(Problem to solve)
Copy each of the following items word for word, keeping every line.
(Supplied data begins)
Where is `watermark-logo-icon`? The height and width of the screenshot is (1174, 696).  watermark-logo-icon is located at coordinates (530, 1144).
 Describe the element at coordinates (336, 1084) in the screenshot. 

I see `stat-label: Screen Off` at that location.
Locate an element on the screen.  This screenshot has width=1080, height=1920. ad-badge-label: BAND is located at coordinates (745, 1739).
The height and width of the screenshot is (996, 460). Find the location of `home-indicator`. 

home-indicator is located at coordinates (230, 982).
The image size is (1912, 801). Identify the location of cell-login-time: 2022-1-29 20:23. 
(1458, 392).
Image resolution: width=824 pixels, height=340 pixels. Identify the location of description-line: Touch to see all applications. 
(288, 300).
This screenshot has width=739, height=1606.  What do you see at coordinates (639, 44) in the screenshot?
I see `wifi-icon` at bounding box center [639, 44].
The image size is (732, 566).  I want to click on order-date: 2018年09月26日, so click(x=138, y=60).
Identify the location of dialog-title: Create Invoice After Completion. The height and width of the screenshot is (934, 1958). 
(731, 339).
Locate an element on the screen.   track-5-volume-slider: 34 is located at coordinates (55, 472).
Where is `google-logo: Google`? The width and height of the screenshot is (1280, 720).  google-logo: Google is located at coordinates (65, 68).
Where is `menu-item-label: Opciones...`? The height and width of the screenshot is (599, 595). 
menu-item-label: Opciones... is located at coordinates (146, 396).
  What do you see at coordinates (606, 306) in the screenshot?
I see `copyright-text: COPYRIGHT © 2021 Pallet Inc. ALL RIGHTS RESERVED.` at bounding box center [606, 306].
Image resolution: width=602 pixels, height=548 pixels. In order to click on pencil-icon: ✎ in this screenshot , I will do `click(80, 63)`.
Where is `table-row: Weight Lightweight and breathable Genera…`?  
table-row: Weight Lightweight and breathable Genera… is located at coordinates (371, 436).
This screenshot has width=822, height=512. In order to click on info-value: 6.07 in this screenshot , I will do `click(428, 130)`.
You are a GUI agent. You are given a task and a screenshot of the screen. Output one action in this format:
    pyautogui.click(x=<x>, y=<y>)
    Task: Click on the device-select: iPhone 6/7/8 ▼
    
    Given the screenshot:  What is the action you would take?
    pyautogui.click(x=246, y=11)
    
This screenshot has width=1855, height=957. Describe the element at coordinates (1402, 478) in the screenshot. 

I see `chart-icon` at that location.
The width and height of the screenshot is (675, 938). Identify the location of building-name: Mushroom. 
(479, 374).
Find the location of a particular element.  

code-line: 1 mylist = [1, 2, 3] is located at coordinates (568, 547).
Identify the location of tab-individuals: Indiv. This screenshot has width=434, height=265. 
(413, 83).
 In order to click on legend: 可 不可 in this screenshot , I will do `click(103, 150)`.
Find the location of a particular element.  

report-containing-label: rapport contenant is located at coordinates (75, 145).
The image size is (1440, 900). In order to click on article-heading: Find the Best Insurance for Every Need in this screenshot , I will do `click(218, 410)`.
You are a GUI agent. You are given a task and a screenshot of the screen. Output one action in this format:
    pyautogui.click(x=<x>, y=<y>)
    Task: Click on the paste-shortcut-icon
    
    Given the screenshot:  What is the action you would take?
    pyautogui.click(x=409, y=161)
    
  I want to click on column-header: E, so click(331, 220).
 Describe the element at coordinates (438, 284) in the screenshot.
(Supplied data ends)
(Answer for this exercise)
Where is `watermark-logo-icon`? The height and width of the screenshot is (1174, 696).  watermark-logo-icon is located at coordinates (530, 1144).
 Describe the element at coordinates (336, 1084) in the screenshot. 

I see `stat-label: Screen Off` at that location.
Locate an element on the screen.  This screenshot has width=1080, height=1920. ad-badge-label: BAND is located at coordinates (745, 1739).
The height and width of the screenshot is (996, 460). Find the location of `home-indicator`. 

home-indicator is located at coordinates (230, 982).
The image size is (1912, 801). Identify the location of cell-login-time: 2022-1-29 20:23. 
(1458, 392).
Image resolution: width=824 pixels, height=340 pixels. Identify the location of description-line: Touch to see all applications. 
(288, 300).
This screenshot has width=739, height=1606.  What do you see at coordinates (639, 44) in the screenshot?
I see `wifi-icon` at bounding box center [639, 44].
The image size is (732, 566).  I want to click on order-date: 2018年09月26日, so click(x=138, y=60).
Identify the location of dialog-title: Create Invoice After Completion. The height and width of the screenshot is (934, 1958). 
(731, 339).
Locate an element on the screen.   track-5-volume-slider: 34 is located at coordinates (55, 472).
Where is `google-logo: Google`? The width and height of the screenshot is (1280, 720).  google-logo: Google is located at coordinates (65, 68).
Where is `menu-item-label: Opciones...`? The height and width of the screenshot is (599, 595). 
menu-item-label: Opciones... is located at coordinates (146, 396).
  What do you see at coordinates (606, 306) in the screenshot?
I see `copyright-text: COPYRIGHT © 2021 Pallet Inc. ALL RIGHTS RESERVED.` at bounding box center [606, 306].
Image resolution: width=602 pixels, height=548 pixels. In order to click on pencil-icon: ✎ in this screenshot , I will do `click(80, 63)`.
Where is `table-row: Weight Lightweight and breathable Genera…`?  
table-row: Weight Lightweight and breathable Genera… is located at coordinates (371, 436).
This screenshot has width=822, height=512. In order to click on info-value: 6.07 in this screenshot , I will do `click(428, 130)`.
You are a GUI agent. You are given a task and a screenshot of the screen. Output one action in this format:
    pyautogui.click(x=<x>, y=<y>)
    Task: Click on the device-select: iPhone 6/7/8 ▼
    
    Given the screenshot:  What is the action you would take?
    pyautogui.click(x=246, y=11)
    
This screenshot has width=1855, height=957. Describe the element at coordinates (1402, 478) in the screenshot. 

I see `chart-icon` at that location.
The width and height of the screenshot is (675, 938). Identify the location of building-name: Mushroom. 
(479, 374).
Find the location of a particular element.  

code-line: 1 mylist = [1, 2, 3] is located at coordinates (568, 547).
Identify the location of tab-individuals: Indiv. This screenshot has width=434, height=265. 
(413, 83).
 In order to click on legend: 可 不可 in this screenshot , I will do `click(103, 150)`.
Find the location of a particular element.  

report-containing-label: rapport contenant is located at coordinates (75, 145).
The image size is (1440, 900). In order to click on article-heading: Find the Best Insurance for Every Need in this screenshot , I will do `click(218, 410)`.
You are a GUI agent. You are given a task and a screenshot of the screen. Output one action in this format:
    pyautogui.click(x=<x>, y=<y>)
    Task: Click on the paste-shortcut-icon
    
    Given the screenshot:  What is the action you would take?
    pyautogui.click(x=409, y=161)
    
  I want to click on column-header: E, so click(331, 220).
 Describe the element at coordinates (438, 284) in the screenshot.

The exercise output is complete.